Letters to Anons: No.1

I met you probably four or five times during the brief time we were both alive.
So few meetings– a loose handful, small enough to slip between my fingers and be trodden beneath my feet over years and years as I grew up and forgot. But now and again, I stumble on something and kick up the dust, gritty in my teeth and eyes and on my skin and it insists upon itself until I brush it away,
and there you are.
You’ve not gone anywhere.
It still happened.

I’m not sure why I’ve only begun thinking about it now, turning the reality of your life over and over in my mind. I didn’t know you, not really.
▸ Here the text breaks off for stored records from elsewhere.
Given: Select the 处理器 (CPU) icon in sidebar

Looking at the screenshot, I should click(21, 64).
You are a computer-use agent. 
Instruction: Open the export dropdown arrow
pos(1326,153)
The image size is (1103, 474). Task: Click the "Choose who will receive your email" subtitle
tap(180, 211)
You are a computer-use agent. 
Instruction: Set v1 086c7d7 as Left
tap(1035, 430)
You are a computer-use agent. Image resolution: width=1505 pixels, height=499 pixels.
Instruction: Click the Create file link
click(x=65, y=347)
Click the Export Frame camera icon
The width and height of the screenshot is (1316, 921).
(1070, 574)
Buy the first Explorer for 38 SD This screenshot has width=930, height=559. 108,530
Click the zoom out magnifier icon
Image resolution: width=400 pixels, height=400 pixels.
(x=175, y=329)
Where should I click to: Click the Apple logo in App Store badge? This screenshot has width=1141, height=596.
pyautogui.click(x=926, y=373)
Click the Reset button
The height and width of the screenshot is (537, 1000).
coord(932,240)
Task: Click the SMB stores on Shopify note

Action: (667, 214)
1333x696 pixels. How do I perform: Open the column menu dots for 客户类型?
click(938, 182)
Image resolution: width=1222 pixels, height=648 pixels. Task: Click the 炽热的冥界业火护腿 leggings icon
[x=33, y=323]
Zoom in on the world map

I was only very small, see, and I don’t remember your face, your voice. But I remember your presence, even in those few times meeting you. And your absence is painfully large in so many lives, even now, seventeen years later. I know your birthday, I learned it by complete coincidence when I told my mother that my favorite date is October fifteenth, because of its actual place in time and because of its aesthetic appeal. I know that your son is the spitting image of you at his age. I can see bits of you in my mother’s face, in my uncle’s face, in my brother’s face, in my cousins’ faces. I can see the laughter you gave our family in your wife’s face, even under years and lines of pain.
I feel you all the time, when we all go into the woods together, when we laugh together, when your name is briefly mentioned and everyone’s face changes. I don’t feel that I’m entitled to any sort of loss, after all, how could I be? Our lives barely crossed. But I do grieve you, every now and again. When I stumble. And see you there in the dust.